> **OBJECTIVES**:
A: Write out the passage on the history of Ulster's Catholics from "Elliott's survey of" to "to marginal land.".
B: Extend the passage on the history of Ulster's Catholics, starting after its last sentence.

Elliott's survey of the 17th century is extremely comprehensive and enlightening: during this time the old Gaelic elite suffered the most obvious reduction in status - as much from its inability to adapt to the new money economy as from the outright confiscation of estates. Humble native Irish, on the other hand, benefited for a time by the planters' need for tenants. This slowly changed after the Williamite Wars when tens of thousands more Scots and English came over to Ulster: Catholics were steadily eased off the fertile lands in the valleys and forced on to marginal land.

As might be expected from her previous work, Elliott is at her best in her analysis of the 18th century. Though there is no record of serious sectarian disturbance in Ulster before the 1780s, she shows how tensions built up as the population rose and as the descendants of natives and newcomers competed for scraps of land to rent in the linen triangle of south-central Ulster. As relations soured, fidelity to the Catholic faith was constantly linked to the sufferings of ancestors and Elliott draws judiciously on the poetic tradition to reinforce her conclusions.

Comfortable recollections of Catholics and Dissenters fighting side by side for liberty in 1798 have been severely corroded by scholars in recent years, and Elliott has more vitriol to apply. Only an elite genuinely subscribed to the United Irish ideal of bringing together Catholic, Protestant and Dissenter. In 1798 the Catholics of Ulster felt they had been misled and let down by Protestant radicals. Alienation of Northern Catholics from the state was reinforced by the way the British government had sanctioned and financed the Orange takeover of counter-insurgency.

IN DEMONSTRATING how that alienation was perpetuated in the 19th and 20th centuries Elliott is traversing a ground examined by many others, but she always has some fresh material to add (including an intriguing British government internal investigation into de Valera's charges of discrimination and gerrymandering in 1938). She is not an apologist; she acknowledges naked sectarianism on the Catholic side as well as on the Protestant one, and she presents much depressing evidence to illustrate the "terrible circularity of argument in Northern Ireland's political rhetoric".

> **RECORDED INFORMATION**:

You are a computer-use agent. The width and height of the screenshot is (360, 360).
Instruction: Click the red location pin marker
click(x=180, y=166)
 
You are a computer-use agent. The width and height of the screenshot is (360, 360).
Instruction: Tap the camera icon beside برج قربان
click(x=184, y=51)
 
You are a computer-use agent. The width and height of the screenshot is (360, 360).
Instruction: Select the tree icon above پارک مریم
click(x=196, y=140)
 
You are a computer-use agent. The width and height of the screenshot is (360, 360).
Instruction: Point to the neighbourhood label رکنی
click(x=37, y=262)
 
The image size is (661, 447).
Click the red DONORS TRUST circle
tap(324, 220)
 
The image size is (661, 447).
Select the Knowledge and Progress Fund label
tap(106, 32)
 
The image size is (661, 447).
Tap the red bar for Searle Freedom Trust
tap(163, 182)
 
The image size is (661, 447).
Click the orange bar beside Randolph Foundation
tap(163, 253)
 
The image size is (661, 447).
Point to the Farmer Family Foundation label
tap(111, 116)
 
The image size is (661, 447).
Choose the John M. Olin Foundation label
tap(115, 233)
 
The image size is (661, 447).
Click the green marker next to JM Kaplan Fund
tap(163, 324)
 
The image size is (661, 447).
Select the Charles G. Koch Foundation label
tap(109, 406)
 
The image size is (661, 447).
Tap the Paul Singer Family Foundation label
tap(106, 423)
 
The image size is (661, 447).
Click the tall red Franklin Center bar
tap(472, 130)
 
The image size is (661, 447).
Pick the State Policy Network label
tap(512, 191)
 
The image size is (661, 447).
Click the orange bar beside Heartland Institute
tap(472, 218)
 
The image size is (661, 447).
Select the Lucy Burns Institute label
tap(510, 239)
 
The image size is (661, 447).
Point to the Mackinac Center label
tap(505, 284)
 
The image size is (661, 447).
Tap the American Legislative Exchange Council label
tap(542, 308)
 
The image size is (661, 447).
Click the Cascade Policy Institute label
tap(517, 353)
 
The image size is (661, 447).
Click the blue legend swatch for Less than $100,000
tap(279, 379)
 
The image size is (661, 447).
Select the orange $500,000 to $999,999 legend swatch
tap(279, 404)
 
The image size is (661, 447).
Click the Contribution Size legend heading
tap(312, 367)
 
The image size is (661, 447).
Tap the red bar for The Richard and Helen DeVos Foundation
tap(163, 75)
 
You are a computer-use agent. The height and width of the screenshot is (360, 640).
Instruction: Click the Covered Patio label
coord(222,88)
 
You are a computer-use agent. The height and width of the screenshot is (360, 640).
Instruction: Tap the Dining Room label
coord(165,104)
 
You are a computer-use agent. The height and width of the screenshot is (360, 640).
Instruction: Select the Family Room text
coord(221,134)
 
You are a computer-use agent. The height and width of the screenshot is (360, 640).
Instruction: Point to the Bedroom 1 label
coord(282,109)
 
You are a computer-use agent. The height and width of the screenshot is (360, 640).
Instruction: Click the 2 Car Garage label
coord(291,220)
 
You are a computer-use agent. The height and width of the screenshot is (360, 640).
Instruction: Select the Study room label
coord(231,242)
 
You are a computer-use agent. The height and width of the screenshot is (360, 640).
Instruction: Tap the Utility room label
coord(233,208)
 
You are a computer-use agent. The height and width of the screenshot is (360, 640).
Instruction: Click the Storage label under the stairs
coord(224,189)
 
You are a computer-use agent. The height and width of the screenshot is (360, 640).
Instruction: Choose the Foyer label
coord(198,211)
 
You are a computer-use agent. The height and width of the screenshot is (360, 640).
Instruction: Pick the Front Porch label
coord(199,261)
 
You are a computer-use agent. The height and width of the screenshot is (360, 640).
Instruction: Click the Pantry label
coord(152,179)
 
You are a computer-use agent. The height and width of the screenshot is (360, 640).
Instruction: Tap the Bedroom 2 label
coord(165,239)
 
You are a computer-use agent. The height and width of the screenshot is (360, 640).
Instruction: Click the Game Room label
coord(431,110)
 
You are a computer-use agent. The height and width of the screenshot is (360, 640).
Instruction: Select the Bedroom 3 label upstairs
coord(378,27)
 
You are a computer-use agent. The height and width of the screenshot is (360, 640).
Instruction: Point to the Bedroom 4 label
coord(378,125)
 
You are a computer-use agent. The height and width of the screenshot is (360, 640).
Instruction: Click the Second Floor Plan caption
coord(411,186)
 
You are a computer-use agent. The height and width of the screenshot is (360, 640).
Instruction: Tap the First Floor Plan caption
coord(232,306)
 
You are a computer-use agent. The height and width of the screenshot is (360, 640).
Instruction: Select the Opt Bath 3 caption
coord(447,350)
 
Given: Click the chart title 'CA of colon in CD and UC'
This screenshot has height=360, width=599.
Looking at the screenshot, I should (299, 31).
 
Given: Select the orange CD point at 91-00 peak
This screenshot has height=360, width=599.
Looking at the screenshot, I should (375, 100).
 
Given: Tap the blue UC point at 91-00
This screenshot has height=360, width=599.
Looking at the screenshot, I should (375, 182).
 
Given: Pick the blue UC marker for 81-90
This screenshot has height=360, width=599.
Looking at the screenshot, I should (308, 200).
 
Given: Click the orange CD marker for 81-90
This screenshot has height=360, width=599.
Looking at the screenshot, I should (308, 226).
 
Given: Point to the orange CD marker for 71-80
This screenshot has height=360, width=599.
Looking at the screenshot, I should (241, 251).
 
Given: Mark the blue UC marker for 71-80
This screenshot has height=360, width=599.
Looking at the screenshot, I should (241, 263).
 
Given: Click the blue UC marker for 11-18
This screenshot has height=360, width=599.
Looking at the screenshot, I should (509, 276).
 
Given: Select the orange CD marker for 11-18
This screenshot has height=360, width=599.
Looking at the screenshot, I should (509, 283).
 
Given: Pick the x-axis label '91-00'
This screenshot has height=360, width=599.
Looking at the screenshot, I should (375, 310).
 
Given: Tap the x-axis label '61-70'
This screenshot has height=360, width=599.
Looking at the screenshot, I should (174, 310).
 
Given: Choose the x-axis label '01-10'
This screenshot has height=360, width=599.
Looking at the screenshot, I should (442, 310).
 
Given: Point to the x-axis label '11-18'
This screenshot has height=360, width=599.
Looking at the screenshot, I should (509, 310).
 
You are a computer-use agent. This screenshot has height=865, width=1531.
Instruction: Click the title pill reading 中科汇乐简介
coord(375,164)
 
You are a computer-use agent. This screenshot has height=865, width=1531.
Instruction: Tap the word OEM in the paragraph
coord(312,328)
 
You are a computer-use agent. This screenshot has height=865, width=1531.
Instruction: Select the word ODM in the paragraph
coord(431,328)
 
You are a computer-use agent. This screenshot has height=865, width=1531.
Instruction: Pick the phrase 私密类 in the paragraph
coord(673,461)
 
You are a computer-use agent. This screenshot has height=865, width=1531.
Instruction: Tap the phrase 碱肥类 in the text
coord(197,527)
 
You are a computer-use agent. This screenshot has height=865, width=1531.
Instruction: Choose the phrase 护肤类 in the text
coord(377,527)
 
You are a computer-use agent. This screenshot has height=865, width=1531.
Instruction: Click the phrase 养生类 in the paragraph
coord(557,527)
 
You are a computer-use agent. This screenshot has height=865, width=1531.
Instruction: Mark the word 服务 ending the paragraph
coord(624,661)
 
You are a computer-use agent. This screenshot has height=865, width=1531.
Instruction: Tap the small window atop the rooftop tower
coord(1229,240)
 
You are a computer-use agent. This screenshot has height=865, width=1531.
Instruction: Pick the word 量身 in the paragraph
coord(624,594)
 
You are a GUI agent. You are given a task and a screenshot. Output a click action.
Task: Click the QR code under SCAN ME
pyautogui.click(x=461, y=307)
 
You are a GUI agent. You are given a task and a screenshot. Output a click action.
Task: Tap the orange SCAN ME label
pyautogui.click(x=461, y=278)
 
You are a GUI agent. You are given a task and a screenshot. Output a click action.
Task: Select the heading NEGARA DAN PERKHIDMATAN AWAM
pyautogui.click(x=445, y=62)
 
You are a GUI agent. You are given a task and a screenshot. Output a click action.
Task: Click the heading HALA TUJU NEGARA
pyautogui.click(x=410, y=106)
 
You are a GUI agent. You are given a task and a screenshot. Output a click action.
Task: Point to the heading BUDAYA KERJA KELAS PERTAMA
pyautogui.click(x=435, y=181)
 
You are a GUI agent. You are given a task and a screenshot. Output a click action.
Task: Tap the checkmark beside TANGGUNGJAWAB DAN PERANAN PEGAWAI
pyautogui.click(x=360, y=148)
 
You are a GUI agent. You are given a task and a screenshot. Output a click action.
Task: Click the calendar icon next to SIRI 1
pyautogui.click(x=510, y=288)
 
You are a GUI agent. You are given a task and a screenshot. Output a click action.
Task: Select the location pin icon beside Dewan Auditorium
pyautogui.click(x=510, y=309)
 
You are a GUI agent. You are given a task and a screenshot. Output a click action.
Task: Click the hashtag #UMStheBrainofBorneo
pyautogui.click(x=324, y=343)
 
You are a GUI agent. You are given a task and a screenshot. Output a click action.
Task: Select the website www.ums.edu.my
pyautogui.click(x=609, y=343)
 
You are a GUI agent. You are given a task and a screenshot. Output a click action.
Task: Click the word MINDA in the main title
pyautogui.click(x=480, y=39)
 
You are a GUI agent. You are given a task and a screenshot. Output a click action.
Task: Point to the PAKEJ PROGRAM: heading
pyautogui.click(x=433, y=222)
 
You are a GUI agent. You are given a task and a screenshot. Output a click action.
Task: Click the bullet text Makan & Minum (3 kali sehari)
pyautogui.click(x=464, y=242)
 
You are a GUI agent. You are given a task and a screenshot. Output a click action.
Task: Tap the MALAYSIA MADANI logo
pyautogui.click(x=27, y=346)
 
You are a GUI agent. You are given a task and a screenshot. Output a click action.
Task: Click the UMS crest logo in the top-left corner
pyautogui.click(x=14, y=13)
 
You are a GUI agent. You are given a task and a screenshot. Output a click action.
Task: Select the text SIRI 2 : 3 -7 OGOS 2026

> **ANSWERS TO EACH TASK**:
A:
Elliott's survey of the 17th century is extremely comprehensive and enlightening: during this time the old Gaelic elite suffered the most obvious reduction in status - as much from its inability to adapt to the new money economy as from the outright confiscation of estates. Humble native Irish, on the other hand, benefited for a time by the planters' need for tenants. This slowly changed after the Williamite Wars when tens of thousands more Scots and English came over to Ulster: Catholics were steadily eased off the fertile lands in the valleys and forced on to marginal land.

B:
Four-fifths of the book covers the period before the formation of Northern Ireland. Northern Catholics - less anti-clericalist, more conservative and more accepting of authority than their southern counterparts - were not natural revolutionaries, she believes, and after the suppression of the Boundary Commission report in 1925, they generally chose - as in the previous century - to be represented by constitutional Nationalists. They seemed eager to see Terence O'Neill convert his conciliatory gestures into real change and, she observes, "Catholic restiveness at the slowness of reform took far longer to materialise than the Protestant backlash". Northern Catholics not only faced rejection at home: they were "treated as troublesome and embarrassing by the south, at best lumped together with all the other `black northerners', at worst treated as more problematic than the Unionists (the latter tendency predominant after the onset of the Troubles)".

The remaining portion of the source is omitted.